- _Texto_:
2. A aceitante da letra, B..., Lda. foi declarada insolvente, por sentença proferida em 06.06.2022, no processo n.º 3832/22.5T8VNG, do Juízo do Comércio de Vila Nova de Gaia – J2 - cfr. documento n. 1, anexo à petição de embargos.

3. Em 06.07.2022, a aqui embargada reclamou créditos no processo da insolvência, no valor  global de 287,84€, nos termos constantes do documento n.º 2, anexo à petição de embargo, cujo teor se dá por integralmente reproduzido, crédito esse que lhe foi reconhecido por sentença proferida em 07.09.2022 - cfr. documentos n.ºs 3 e 4 anexos à petição de embargos, cujo teor se dá por integralmente reproduzido.

4. Por requerimento de 14.09.2022, a aqui embargada requereu, no processo da insolvência, que lhe fosse reconhecido o crédito sobre a Insolvente no montante global de 4.624,75€, em virtude de, em consequência da denúncia dos contratos que havia celebrado com a Insolvente, se terem vencido novos créditos, o que foi indeferido com o fundamento de que o meio processual idóneo a reconhecer os novos créditos é a ação de verificação ulterior de créditos e não a mera apresentação de requerimento no processo de insolvência – cfr. despacho cuja cópia constitui o documento n.º 5 anexo à petição de embargos.

5. Em 24.11.2022, a aqui embargada intentou, por apenso ao processo da insolvência, ação de verificação ulterior de créditos contra a massa insolvente, os Credores e a insolvente, pedindo a verificação do crédito de 5.222,58€, acrescido de juros, nos termos constantes do documento anexo à contestação, cujo teor se dá por integralmente reproduzido.

Dados de capturas de ecrã e de apontamento em documentos
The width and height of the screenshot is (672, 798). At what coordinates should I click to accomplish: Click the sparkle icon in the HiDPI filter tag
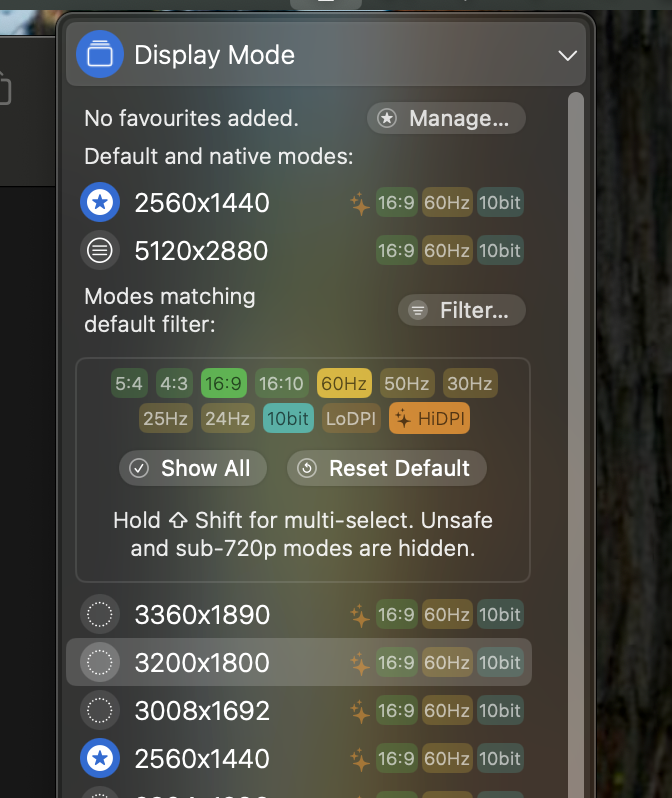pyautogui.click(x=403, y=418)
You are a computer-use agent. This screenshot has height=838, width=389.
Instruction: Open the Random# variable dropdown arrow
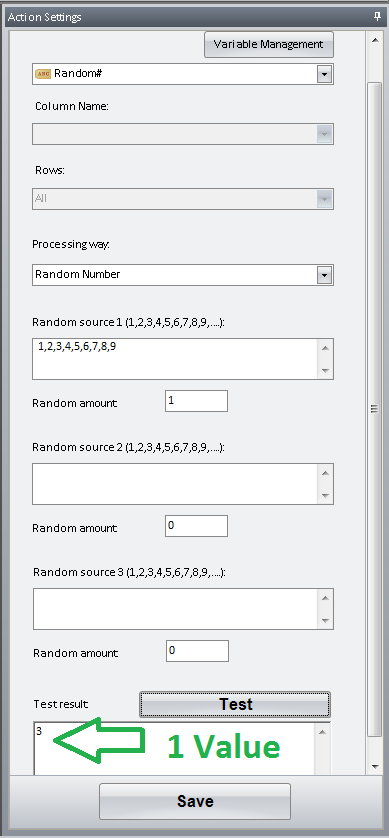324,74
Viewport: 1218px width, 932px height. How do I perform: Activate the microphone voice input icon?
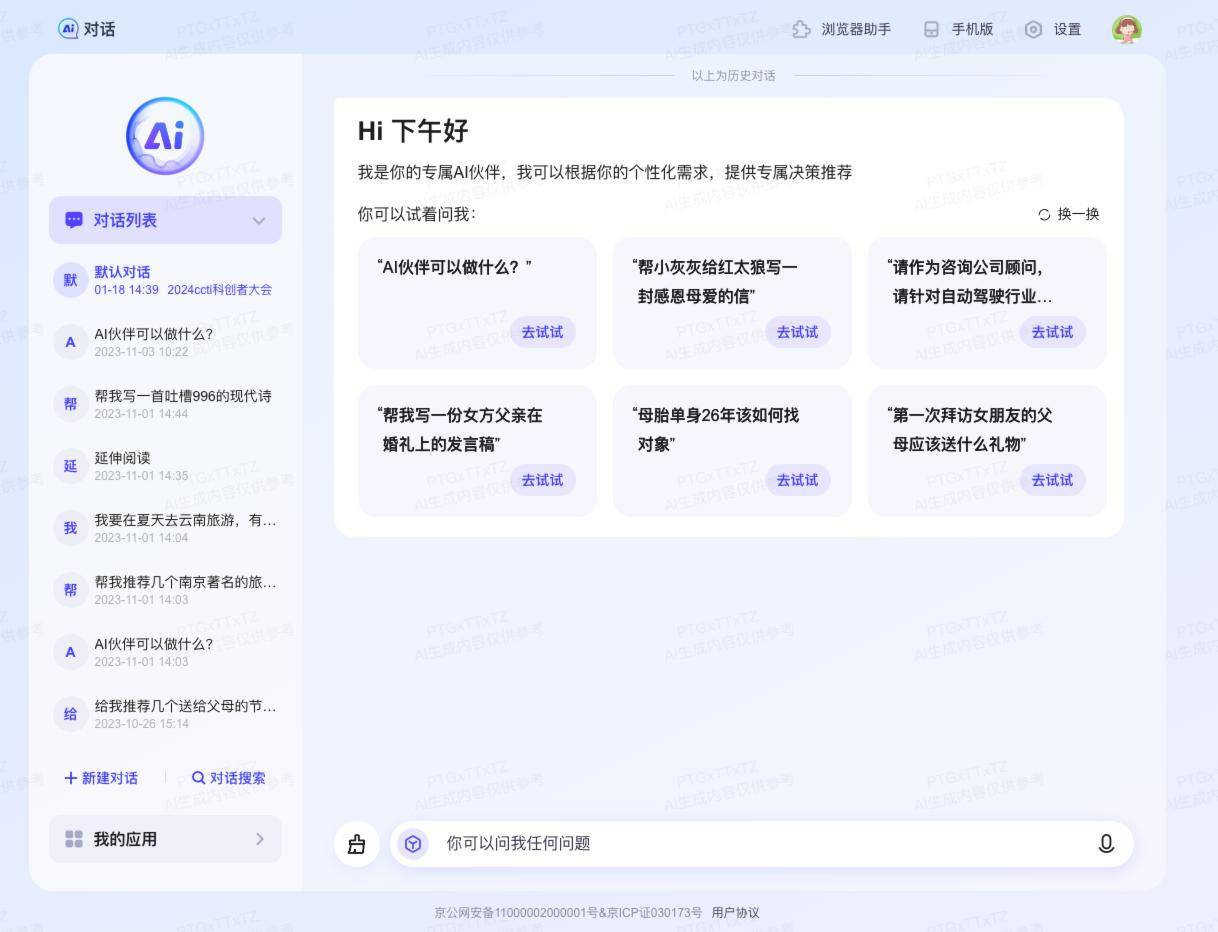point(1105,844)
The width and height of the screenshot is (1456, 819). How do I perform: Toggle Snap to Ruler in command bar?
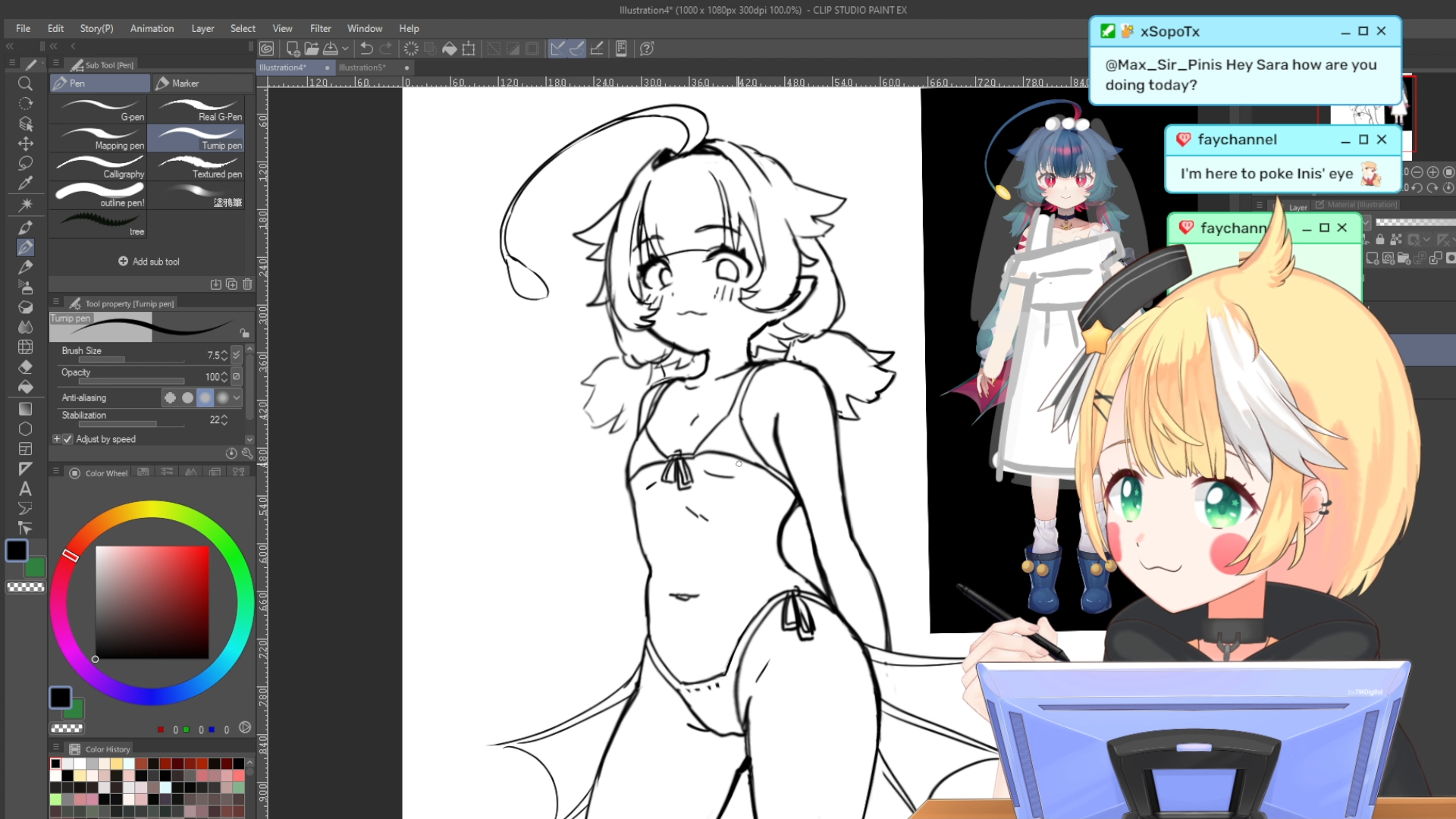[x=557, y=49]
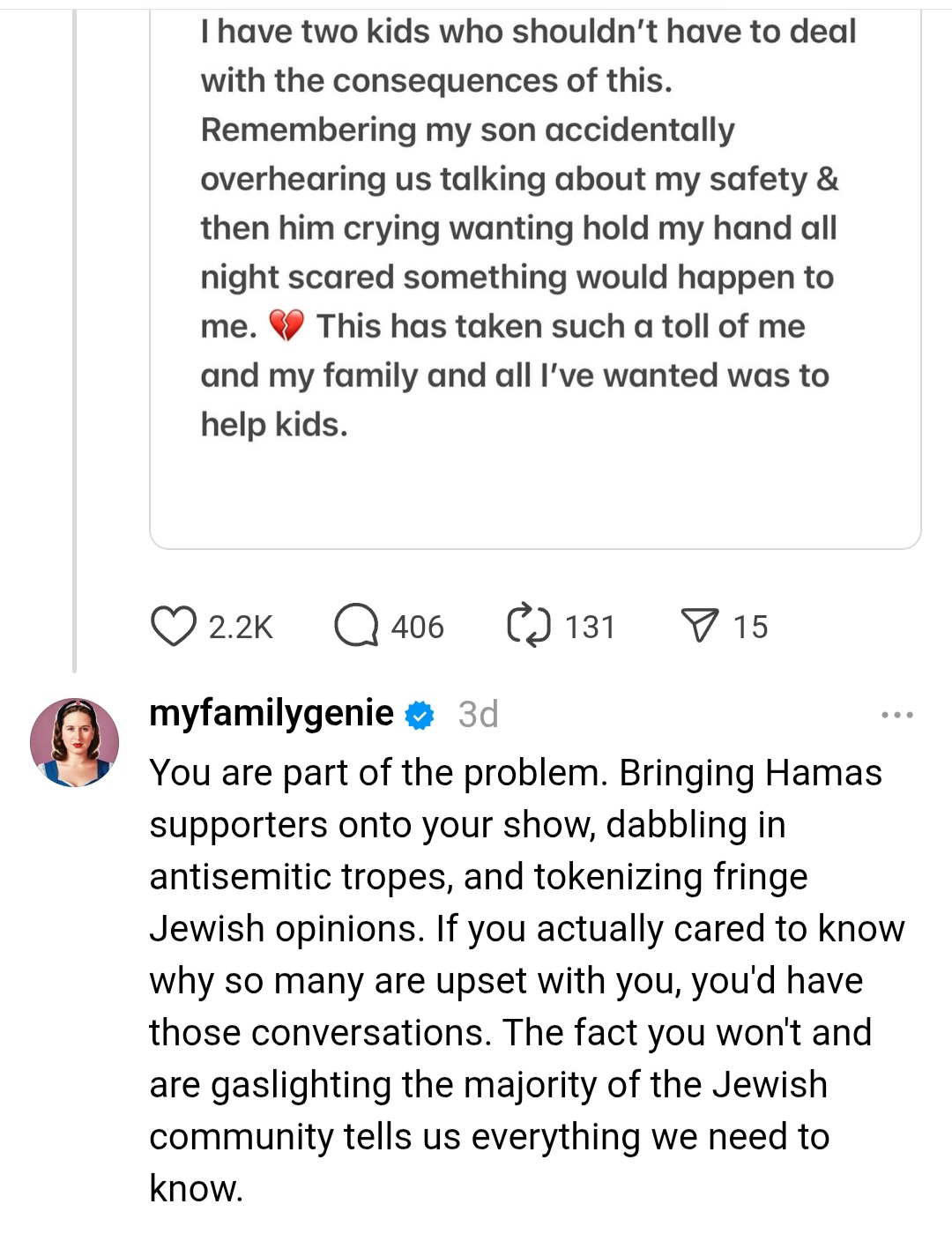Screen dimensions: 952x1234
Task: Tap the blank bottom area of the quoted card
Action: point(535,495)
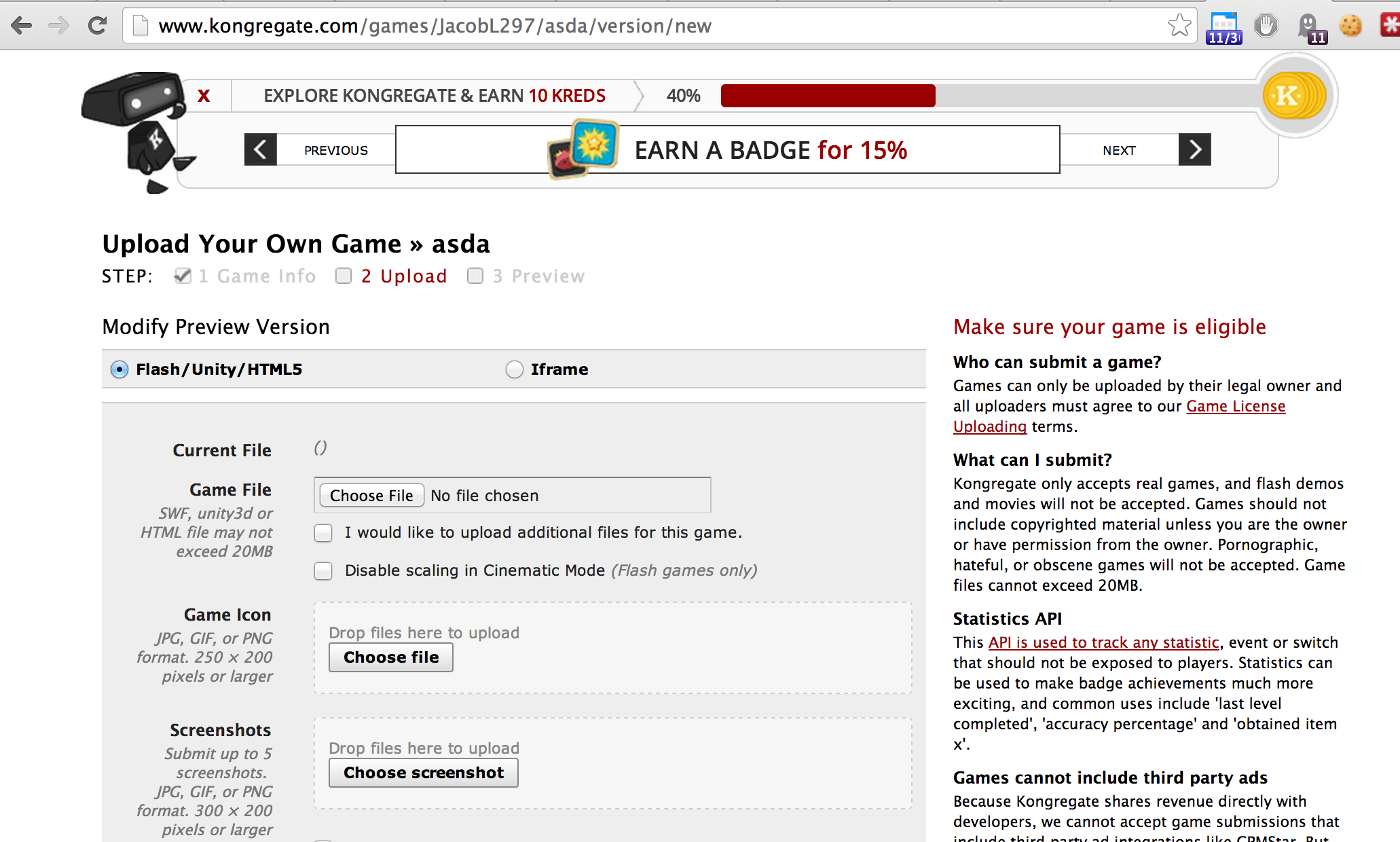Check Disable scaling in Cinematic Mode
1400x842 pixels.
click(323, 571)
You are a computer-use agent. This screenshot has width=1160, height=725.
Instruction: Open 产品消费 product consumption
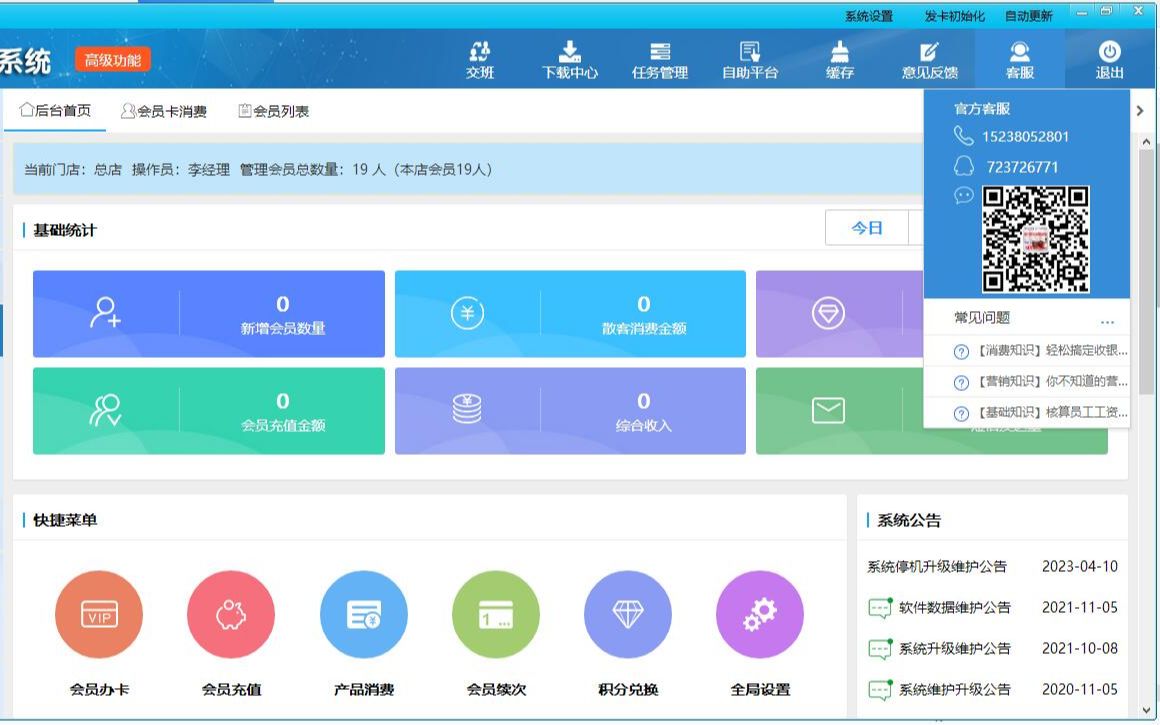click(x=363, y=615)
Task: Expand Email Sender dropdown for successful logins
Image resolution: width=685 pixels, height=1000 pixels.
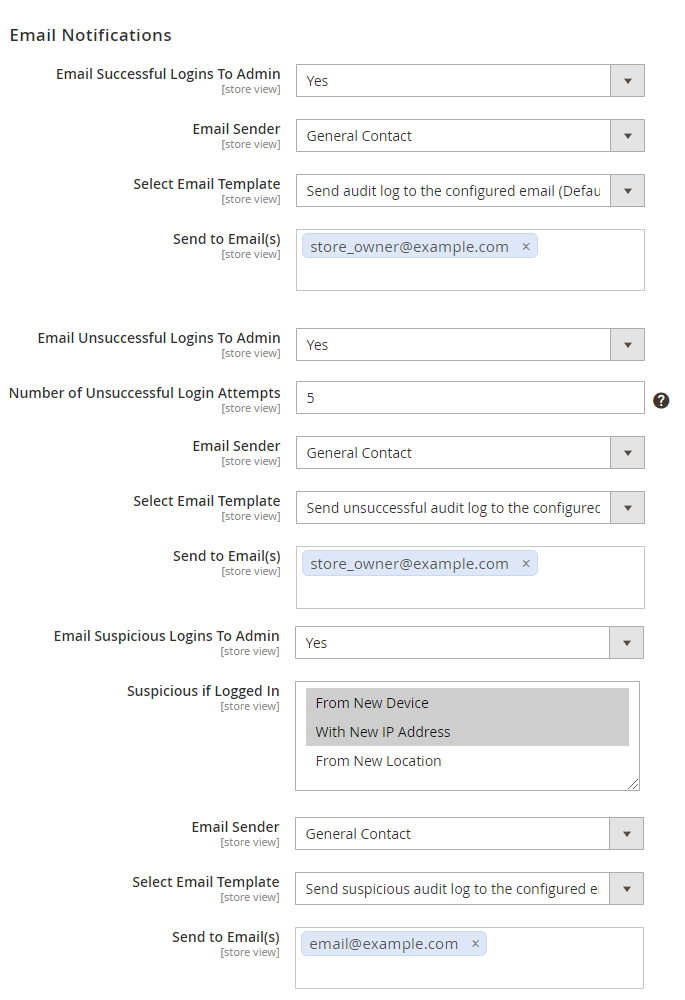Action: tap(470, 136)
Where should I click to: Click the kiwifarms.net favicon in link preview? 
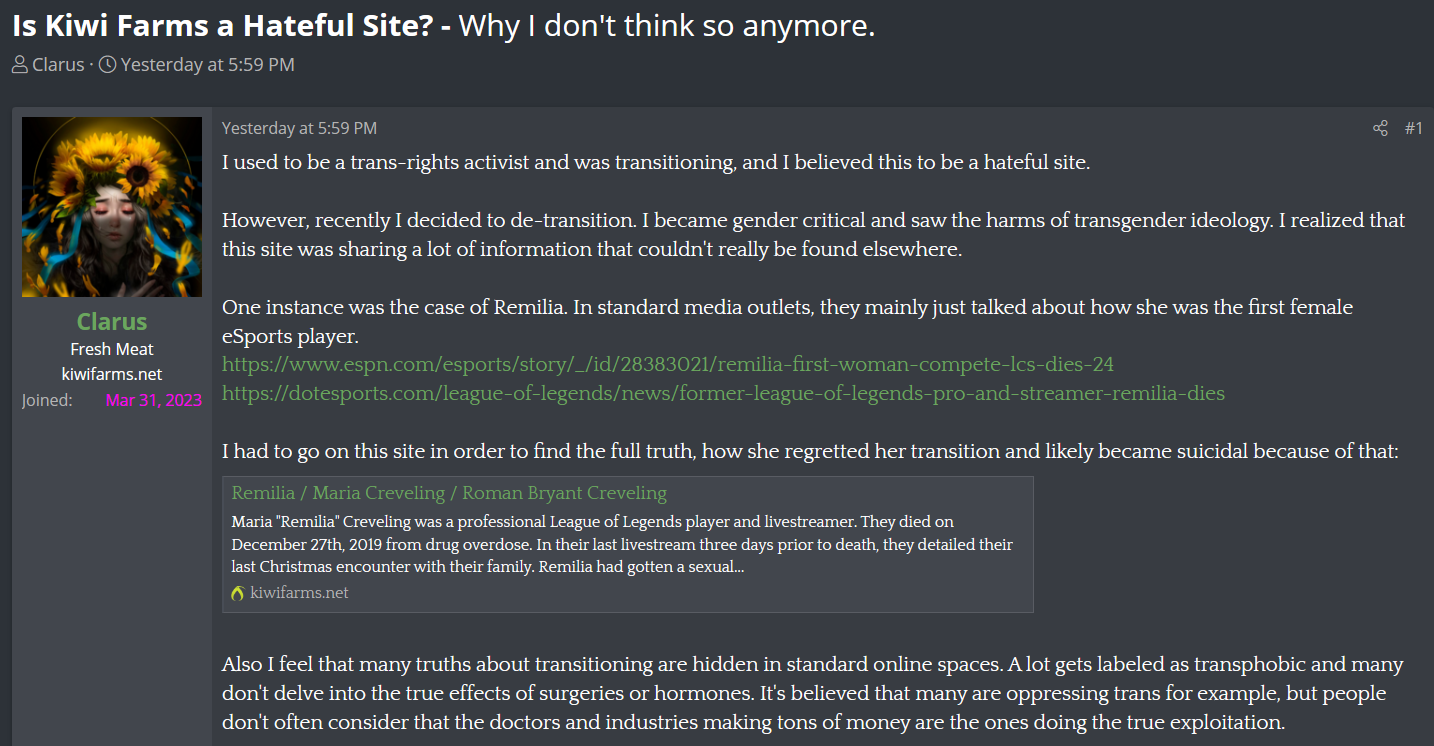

- _Tarefas_:
a) Que datas são referidas no texto? Indique-as todas.
b) Pode devolver, sem qualquer alteração, os registos que começam na linha que contém "The width and height of the screenshot is (1456, 819)." e terminam no fim dos registos, deixando as imagens de fora?
O texto e os registos provêm de fontes distintas.

- _Soluções do exercício_:
a) 06.06.2022, 06.07.2022, 07.09.2022, 14.09.2022 e 24.11.2022

b)
The width and height of the screenshot is (1456, 819). How do I perform: Toggle Snap to Ruler in command bar?
[x=557, y=49]
Screen dimensions: 952x1234
Task: Tap the blank bottom area of the quoted card
Action: point(535,495)
Check Disable scaling in Cinematic Mode
1400x842 pixels.
click(323, 571)
You are a computer-use agent. This screenshot has width=1160, height=725.
Instruction: Open 产品消费 product consumption
click(x=363, y=615)
Task: Expand Email Sender dropdown for successful logins
Image resolution: width=685 pixels, height=1000 pixels.
Action: tap(470, 136)
Where should I click to: Click the kiwifarms.net favicon in link preview? 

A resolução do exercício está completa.